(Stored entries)
+++

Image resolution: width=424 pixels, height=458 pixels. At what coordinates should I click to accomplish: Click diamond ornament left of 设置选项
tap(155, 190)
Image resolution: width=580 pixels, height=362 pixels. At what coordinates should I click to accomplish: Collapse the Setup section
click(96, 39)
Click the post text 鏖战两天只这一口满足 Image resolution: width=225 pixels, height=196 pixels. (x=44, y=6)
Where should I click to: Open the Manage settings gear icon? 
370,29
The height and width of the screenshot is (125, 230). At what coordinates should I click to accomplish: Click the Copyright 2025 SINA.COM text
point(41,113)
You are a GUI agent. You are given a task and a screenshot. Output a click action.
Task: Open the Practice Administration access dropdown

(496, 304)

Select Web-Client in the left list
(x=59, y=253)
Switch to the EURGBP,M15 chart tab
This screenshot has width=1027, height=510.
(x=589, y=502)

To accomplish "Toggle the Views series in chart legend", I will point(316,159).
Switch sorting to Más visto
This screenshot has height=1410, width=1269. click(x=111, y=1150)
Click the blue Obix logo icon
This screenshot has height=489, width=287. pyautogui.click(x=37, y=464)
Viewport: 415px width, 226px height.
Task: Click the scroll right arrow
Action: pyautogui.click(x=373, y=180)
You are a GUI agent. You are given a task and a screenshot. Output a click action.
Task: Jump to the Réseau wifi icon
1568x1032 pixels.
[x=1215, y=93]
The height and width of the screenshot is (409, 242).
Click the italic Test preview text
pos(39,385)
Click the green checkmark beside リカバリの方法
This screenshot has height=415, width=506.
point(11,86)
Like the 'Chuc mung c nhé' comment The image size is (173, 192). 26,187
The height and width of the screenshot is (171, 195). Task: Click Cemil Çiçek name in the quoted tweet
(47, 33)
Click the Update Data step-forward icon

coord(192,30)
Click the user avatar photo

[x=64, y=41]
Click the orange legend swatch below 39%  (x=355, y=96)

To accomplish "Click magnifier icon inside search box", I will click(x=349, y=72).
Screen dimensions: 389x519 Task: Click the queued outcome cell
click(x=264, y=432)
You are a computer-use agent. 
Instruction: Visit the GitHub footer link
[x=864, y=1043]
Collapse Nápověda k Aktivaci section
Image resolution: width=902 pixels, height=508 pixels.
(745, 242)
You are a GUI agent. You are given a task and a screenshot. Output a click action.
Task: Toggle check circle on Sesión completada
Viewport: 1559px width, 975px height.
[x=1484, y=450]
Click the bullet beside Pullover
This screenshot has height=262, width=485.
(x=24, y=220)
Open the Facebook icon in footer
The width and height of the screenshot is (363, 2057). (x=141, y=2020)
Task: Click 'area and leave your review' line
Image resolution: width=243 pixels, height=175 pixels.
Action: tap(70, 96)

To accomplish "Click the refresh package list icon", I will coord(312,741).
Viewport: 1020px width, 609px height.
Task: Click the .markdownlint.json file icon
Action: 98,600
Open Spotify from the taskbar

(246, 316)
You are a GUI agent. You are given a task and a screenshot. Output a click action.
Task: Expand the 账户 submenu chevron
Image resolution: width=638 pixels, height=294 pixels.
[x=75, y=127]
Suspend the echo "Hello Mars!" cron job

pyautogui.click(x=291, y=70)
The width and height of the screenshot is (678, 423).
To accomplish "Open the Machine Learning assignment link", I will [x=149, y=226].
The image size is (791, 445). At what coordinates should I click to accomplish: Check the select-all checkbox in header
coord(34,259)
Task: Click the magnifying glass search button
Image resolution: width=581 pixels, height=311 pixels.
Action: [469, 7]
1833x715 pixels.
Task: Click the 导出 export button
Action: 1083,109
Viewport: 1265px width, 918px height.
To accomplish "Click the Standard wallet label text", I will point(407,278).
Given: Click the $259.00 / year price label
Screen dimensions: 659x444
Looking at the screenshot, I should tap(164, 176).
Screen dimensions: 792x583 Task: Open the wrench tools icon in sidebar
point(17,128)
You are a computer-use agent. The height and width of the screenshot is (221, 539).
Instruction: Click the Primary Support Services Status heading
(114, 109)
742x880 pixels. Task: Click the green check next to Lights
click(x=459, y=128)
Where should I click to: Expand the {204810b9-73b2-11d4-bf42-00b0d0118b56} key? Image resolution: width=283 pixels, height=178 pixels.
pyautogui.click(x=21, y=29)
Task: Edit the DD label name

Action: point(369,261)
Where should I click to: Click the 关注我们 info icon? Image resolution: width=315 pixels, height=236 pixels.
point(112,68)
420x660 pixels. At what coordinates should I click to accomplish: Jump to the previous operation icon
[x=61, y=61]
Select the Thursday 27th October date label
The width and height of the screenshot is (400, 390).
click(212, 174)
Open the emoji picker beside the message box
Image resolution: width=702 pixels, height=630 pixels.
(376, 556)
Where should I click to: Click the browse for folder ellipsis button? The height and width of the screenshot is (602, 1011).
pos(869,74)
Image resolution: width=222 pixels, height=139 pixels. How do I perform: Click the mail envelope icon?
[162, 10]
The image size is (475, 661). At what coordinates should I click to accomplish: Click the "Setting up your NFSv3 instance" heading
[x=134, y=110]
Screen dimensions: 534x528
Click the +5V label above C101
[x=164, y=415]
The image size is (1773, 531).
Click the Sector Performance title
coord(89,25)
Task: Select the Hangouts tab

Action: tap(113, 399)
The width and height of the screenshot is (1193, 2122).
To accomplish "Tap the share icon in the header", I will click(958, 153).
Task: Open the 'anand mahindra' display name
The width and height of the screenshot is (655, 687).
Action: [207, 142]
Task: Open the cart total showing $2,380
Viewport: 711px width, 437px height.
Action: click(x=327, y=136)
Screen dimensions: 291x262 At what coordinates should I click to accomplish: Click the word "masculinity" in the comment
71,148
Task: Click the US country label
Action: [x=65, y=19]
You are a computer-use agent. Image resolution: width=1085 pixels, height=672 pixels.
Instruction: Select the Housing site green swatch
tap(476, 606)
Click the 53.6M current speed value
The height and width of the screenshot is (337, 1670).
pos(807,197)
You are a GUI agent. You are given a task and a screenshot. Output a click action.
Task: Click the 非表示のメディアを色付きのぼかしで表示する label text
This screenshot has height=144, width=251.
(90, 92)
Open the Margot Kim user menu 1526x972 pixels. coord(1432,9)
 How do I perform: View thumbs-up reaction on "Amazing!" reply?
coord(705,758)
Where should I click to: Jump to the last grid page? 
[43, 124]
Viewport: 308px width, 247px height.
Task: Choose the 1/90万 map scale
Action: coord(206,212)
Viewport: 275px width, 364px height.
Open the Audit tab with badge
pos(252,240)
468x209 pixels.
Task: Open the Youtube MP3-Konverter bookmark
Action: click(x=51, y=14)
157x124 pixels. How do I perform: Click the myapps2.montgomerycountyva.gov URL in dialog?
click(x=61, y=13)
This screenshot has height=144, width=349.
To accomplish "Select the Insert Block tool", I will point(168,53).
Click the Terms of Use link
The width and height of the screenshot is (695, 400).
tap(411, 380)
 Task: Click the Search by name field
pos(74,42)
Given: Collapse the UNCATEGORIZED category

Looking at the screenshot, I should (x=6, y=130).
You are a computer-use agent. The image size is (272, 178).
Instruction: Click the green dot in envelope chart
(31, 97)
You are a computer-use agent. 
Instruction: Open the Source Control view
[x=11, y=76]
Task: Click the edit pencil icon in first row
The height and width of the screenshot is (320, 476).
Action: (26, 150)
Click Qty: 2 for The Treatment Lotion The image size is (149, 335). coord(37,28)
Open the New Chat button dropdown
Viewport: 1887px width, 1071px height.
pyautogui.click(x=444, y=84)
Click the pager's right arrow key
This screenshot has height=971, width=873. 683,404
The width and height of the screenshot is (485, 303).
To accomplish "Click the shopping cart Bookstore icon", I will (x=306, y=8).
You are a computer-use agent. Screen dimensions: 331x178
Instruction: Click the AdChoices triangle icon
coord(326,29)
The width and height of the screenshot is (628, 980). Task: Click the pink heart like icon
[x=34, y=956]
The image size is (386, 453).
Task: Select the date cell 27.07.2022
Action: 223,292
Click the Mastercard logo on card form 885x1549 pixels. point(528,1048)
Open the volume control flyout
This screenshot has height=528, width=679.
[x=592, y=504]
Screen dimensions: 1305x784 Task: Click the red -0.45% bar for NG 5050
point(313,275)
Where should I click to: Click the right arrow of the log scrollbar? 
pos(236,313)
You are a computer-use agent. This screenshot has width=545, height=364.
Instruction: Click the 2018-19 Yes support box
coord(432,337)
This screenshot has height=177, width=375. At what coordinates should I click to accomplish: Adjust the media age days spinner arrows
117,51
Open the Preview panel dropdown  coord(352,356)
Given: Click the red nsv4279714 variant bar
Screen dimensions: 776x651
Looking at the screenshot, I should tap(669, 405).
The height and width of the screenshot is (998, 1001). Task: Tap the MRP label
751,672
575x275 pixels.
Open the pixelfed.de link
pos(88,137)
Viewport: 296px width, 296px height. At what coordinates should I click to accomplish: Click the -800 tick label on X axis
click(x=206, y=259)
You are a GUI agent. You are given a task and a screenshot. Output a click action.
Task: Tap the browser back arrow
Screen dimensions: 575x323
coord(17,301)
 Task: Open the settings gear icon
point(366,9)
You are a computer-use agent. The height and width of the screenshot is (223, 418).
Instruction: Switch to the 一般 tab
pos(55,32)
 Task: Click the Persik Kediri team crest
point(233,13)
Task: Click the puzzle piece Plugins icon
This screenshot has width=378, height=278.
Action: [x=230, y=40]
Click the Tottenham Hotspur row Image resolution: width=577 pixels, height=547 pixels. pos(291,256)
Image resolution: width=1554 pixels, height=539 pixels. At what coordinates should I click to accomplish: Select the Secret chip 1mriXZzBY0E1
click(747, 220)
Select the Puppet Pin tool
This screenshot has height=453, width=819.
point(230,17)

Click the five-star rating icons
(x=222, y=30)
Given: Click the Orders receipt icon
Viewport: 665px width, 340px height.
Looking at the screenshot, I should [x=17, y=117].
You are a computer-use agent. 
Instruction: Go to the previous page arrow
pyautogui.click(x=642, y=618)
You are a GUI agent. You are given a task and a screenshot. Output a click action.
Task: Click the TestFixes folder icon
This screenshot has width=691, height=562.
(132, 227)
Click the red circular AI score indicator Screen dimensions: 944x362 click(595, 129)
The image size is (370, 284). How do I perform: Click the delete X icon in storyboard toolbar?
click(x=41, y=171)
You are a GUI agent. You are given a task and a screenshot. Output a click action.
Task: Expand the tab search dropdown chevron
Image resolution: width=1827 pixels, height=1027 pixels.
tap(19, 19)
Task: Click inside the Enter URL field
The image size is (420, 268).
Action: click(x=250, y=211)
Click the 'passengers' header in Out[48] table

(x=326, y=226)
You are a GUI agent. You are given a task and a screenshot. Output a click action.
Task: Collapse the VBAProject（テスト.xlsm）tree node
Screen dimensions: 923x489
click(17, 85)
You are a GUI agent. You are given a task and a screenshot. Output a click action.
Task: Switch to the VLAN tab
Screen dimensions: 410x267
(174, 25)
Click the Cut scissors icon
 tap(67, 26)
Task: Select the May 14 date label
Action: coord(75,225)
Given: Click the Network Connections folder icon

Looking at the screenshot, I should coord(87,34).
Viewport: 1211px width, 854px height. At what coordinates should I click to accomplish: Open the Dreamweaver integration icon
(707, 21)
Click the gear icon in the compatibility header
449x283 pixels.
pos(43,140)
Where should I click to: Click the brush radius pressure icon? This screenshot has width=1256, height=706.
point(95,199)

+++

◆ Task
Line count for the word "legend": please state how many lines of the records above contain it, and nothing else.

◆ Response
2